> Task material:
:::::

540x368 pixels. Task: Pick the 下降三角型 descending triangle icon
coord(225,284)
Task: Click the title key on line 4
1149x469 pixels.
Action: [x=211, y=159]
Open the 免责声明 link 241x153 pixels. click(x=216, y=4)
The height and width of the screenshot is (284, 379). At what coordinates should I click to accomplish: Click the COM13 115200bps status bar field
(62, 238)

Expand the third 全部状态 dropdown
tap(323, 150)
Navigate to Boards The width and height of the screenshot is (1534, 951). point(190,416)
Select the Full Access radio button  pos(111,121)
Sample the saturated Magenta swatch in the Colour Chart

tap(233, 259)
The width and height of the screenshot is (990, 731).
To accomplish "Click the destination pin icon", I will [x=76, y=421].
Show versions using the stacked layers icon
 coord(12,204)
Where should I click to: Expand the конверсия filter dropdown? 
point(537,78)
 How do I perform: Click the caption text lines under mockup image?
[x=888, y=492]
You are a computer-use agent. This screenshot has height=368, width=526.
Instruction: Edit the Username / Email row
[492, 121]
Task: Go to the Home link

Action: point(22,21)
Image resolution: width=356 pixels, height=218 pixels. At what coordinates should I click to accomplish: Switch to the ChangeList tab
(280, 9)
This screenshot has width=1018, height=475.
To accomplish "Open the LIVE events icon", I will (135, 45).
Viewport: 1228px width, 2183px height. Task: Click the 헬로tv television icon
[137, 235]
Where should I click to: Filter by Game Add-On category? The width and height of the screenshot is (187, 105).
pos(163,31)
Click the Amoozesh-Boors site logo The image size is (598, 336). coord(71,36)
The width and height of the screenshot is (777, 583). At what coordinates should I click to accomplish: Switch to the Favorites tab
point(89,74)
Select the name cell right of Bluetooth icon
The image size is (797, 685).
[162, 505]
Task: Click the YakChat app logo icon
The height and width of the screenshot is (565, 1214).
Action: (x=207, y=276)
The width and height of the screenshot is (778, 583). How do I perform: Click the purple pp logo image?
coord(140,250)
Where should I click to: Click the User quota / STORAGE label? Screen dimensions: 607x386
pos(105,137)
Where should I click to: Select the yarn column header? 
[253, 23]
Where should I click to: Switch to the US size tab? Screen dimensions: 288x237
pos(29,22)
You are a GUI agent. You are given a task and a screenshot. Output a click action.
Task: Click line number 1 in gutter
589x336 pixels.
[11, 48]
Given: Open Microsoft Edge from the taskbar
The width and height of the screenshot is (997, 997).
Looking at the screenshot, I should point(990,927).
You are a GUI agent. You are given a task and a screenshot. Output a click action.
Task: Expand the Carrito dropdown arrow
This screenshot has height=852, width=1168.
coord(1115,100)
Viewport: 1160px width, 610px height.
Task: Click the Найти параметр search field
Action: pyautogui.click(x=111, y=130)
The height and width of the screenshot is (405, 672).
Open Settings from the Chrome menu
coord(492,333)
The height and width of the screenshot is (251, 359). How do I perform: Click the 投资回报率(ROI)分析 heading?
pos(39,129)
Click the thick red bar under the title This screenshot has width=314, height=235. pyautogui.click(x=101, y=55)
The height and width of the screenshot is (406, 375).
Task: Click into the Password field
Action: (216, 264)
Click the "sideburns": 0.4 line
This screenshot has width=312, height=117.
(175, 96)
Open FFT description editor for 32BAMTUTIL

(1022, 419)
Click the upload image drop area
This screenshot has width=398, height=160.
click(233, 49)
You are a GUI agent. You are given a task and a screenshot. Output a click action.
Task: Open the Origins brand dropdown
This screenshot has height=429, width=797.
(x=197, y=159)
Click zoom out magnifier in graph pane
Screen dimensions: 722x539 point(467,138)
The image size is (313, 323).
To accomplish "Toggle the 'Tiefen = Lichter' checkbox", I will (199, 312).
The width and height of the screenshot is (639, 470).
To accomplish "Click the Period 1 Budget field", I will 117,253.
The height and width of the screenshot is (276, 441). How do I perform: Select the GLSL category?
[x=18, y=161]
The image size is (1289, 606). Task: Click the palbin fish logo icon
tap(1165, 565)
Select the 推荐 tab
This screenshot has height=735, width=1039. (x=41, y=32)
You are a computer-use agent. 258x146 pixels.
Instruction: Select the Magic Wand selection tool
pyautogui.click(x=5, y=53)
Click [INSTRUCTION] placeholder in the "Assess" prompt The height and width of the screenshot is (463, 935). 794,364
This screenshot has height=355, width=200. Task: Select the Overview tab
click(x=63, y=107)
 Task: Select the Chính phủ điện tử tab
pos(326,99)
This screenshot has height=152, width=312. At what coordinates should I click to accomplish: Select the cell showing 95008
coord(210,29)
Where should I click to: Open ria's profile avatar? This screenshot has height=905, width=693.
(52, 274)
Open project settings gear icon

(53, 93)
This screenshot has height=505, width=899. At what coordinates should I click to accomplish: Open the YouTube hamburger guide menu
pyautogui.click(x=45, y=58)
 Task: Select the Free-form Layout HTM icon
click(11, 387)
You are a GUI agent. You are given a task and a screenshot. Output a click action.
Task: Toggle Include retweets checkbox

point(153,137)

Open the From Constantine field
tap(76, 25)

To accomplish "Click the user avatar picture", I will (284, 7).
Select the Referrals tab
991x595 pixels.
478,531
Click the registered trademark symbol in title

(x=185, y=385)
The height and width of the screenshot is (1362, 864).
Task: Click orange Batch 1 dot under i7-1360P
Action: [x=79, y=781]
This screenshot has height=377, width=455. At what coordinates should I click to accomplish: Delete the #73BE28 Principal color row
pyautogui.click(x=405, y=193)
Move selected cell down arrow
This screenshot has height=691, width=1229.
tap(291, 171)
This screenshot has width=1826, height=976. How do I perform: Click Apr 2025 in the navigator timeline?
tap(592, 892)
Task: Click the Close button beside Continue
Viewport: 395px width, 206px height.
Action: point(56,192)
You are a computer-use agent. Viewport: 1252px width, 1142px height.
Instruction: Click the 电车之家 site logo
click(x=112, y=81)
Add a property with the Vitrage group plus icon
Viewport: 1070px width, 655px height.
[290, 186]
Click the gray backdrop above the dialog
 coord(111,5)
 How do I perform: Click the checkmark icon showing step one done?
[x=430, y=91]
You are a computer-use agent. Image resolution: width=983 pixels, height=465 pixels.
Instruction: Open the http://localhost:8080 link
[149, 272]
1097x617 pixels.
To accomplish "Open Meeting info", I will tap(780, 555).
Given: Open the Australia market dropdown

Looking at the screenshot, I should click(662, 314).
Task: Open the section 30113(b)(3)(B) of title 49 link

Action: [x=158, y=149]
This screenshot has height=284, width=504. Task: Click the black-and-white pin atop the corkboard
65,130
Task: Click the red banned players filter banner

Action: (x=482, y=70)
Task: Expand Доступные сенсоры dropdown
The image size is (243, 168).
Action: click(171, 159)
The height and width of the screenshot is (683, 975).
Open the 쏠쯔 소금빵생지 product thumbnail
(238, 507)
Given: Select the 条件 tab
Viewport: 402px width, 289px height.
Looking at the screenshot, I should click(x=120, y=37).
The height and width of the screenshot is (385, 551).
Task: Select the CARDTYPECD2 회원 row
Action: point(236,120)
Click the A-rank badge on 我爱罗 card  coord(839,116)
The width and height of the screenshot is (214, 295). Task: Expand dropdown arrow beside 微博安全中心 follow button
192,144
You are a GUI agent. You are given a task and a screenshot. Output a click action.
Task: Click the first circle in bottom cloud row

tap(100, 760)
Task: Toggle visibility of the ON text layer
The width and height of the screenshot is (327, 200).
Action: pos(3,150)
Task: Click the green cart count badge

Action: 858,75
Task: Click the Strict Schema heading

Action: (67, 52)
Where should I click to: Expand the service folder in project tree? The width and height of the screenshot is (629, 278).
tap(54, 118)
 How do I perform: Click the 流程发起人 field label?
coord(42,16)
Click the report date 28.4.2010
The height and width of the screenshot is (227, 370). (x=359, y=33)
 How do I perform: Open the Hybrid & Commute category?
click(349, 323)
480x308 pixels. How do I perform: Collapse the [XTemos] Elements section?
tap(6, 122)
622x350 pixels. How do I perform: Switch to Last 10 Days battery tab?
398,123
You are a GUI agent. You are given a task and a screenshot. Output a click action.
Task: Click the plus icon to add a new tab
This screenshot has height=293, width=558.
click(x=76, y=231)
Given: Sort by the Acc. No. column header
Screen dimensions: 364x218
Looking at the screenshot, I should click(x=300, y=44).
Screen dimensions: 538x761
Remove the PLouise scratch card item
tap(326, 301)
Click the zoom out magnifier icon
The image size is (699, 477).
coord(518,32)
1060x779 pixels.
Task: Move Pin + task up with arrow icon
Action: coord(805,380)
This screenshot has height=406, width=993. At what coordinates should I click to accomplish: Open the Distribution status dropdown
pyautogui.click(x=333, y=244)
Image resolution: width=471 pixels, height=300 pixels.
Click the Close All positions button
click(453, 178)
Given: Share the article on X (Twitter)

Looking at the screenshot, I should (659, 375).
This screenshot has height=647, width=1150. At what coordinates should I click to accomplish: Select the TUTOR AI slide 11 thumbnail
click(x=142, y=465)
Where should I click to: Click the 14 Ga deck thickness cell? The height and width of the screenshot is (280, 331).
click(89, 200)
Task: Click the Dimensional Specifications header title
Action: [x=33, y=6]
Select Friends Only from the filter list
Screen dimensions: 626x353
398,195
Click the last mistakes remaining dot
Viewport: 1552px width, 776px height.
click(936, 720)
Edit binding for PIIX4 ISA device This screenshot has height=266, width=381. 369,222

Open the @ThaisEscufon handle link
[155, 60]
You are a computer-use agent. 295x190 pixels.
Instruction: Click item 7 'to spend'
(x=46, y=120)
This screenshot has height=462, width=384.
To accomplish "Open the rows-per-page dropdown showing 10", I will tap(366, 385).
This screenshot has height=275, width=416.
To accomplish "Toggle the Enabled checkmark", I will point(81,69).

:::::

> How to complete this task: For this exercise, find all lines in the records containing the word "computer" and copy them.

> Task answer:
You are a computer-use agent. This screenshot has height=368, width=526.
You are a computer-use agent. 258x146 pixels.
You are a computer-use agent. Viewport: 1252px width, 1142px height.
You are a computer-use agent. Image resolution: width=983 pixels, height=465 pixels.
You are a computer-use agent. 295x190 pixels.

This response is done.